Second, an enhanced NFIS, rolled out in 2019, now has a target of extending the reach of financial services to 20 million women with support of digital transaction accounts by 2023. As of December 2020, the State Bank of Pakistan (SBP) reports that approximately 15 million women operated mobile money accounts – over 50 percent YOY growth as the pandemic has catalyzed online transactions, though we need to keep an eye on how sticky this growth will be.

Third, the SBP’s Banking on Equality policy released in December 2020 is a welcome step, recognizing supply and demand constraints while calling for promotion of gender diversity in access points of financial institutions, delivery of women-centric products and services, gender disaggregated data collection and target setting, and promotion of champions and policy forum on gender. Mainstreaming gender and ensuring coordinated and responsible action, targeting and marketing along with financial literacy would be critical for deeper penetration.

Fourth, developing financial infrastructure and regulations has to be top priority for the SBP and Karandaaz. Karandaaz is supporting SBP endeavors with a $16 million grant from the Bill & Melinda Gates Foundation to help launch Raast micropayment gateway system which will support swift settlement of transactions.

Fifth, a range of women entrepreneur programmes have taken off and the SBP is backing them with a refinance facility. Karandaaz has been running its Women Ventures programme since 2017. These bespoke initiatives have evolved a viable and vibrant community of women entrepreneurs, operating in a wide array of sectors including food processing, fashion, technology and software, and the lifestyle industry, to name a few.

What you need to do:
(1) In the passage on women's financial inclusion in Pakistan, roughly how many women operated mobile money accounts as of December 2020?
(2) Please quote the passage on women's financial inclusion in Pakistan word for word, starting with "Second, an enhanced" and going on through "growth will be.".
(3) Write what comes next in the passage on women's financial inclusion in Pakistan, picking up after its last sentence.
The material after this point is separate from the passage on women's financial inclusion in Pakistan.

Data under study:

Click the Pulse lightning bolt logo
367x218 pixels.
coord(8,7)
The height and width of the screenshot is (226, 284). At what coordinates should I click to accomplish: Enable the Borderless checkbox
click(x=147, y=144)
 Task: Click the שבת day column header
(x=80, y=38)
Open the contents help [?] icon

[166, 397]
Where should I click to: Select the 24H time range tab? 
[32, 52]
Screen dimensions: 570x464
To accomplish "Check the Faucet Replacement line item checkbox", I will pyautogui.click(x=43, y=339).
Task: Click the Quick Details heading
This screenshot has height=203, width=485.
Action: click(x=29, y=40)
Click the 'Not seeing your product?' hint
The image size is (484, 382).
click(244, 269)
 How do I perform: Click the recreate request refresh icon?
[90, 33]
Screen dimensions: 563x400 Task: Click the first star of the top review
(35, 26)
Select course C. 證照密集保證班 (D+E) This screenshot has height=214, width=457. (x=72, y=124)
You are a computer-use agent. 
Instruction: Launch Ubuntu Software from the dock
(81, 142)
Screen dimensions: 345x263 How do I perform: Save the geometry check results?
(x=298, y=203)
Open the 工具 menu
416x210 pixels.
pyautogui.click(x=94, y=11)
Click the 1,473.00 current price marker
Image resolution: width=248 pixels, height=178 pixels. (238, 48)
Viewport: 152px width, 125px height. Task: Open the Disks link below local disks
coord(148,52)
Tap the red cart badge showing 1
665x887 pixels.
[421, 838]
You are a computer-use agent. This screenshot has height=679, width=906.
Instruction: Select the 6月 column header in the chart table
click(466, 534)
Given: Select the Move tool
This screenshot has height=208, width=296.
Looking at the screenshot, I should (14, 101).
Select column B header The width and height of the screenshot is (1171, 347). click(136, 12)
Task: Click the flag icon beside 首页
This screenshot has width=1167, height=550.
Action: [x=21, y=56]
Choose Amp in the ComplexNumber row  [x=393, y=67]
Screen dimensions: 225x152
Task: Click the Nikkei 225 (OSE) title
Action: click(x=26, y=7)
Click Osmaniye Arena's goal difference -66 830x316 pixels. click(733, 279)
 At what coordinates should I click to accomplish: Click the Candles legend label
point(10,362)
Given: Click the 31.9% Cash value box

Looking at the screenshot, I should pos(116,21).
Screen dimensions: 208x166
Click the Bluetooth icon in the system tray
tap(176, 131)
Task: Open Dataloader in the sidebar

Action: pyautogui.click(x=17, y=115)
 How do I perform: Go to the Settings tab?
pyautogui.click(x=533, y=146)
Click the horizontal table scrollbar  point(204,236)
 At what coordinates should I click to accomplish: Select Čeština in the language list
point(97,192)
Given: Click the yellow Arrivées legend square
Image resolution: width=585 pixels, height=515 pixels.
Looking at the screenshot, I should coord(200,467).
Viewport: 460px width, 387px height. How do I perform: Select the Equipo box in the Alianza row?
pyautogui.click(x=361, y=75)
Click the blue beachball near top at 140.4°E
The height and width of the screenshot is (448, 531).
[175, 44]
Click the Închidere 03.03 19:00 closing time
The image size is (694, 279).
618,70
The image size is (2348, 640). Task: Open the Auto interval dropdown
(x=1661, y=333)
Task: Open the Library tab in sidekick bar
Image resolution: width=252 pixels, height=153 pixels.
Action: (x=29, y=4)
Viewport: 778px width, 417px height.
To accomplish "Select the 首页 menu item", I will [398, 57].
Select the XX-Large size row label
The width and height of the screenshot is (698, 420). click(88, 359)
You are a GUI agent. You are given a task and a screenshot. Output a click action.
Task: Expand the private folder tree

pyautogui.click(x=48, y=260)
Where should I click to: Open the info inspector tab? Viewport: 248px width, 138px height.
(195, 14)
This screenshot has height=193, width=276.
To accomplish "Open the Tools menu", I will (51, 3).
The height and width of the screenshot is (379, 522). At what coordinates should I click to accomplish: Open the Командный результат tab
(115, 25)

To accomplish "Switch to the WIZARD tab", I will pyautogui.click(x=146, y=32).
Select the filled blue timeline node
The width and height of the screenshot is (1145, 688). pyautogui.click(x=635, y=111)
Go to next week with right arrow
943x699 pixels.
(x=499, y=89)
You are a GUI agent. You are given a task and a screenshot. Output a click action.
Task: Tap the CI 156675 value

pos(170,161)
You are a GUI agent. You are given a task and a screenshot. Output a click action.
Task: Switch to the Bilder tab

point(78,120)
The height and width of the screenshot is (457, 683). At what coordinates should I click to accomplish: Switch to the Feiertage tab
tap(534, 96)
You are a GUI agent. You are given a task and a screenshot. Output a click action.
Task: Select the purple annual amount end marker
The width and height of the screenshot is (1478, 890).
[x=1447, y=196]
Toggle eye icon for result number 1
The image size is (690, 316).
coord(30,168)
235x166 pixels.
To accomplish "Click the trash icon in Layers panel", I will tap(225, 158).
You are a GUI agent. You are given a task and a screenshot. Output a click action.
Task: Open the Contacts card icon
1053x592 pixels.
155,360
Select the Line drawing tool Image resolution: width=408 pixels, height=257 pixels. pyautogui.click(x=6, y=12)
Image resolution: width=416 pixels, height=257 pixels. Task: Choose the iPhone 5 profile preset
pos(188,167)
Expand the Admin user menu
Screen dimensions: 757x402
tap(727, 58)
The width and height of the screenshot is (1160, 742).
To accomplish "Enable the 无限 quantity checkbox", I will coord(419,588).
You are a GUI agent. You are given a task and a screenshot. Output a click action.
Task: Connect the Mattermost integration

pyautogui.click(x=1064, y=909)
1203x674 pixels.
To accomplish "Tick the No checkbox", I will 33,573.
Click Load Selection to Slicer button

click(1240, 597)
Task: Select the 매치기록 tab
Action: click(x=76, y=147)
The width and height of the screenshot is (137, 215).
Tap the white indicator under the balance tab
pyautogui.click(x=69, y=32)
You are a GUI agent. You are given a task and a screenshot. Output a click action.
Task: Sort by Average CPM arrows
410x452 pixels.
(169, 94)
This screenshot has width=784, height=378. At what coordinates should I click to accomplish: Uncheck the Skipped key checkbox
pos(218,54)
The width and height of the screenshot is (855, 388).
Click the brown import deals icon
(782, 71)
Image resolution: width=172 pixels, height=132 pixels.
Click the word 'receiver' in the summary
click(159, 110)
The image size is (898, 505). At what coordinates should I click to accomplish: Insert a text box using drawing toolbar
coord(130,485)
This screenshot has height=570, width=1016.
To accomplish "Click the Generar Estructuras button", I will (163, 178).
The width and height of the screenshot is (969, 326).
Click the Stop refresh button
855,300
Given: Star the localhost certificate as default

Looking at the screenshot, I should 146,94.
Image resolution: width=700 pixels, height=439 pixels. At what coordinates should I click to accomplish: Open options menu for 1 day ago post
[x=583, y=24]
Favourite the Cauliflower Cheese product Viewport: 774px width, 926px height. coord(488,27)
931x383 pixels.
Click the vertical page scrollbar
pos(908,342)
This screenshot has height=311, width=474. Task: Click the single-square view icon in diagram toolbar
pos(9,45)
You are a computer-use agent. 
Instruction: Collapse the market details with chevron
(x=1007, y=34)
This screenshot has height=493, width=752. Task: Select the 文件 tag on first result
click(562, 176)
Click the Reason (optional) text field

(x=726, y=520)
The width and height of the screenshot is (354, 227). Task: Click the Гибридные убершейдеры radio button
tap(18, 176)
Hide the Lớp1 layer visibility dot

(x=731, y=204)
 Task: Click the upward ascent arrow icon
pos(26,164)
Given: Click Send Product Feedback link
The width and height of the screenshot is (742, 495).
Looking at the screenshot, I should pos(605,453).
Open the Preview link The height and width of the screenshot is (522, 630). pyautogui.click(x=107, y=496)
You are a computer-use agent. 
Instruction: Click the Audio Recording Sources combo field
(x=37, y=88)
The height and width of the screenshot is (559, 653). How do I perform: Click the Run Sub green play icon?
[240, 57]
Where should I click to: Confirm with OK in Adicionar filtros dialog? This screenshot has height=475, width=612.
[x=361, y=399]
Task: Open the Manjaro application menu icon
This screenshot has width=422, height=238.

Answers for the tasks:
(1) Approximately 15 million women.

(2)
Second, an enhanced NFIS, rolled out in 2019, now has a target of extending the reach of financial services to 20 million women with support of digital transaction accounts by 2023. As of December 2020, the State Bank of Pakistan (SBP) reports that approximately 15 million women operated mobile money accounts – over 50 percent YOY growth as the pandemic has catalyzed online transactions, though we need to keep an eye on how sticky this growth will be.

(3)
As we move forward, we should watch that digitization does not reinforce the gender gap and deepen the divide but is focused to enhance women’s cellular connectivity and ownership. At the same time, the government should offer a right environment for financial market participants as they prepare to enhance women’s empowerment. Provincial poverty incidence, inequalities and financial access disparities are pronounced. Data indicates that 67 percent of the women operating mobile money accounts are in Punjab, with the share growing by 3 percentage points during 2020. Sindh and Khyber Pakhtunkhwa – making up 22 percent and 10 percent of the pie, respectively – saw a contraction in their respective shares during 2020. Balochistan, Azad Kashmir and Gilgit-Baltistan combined constitute a meager three percent of these female accounts.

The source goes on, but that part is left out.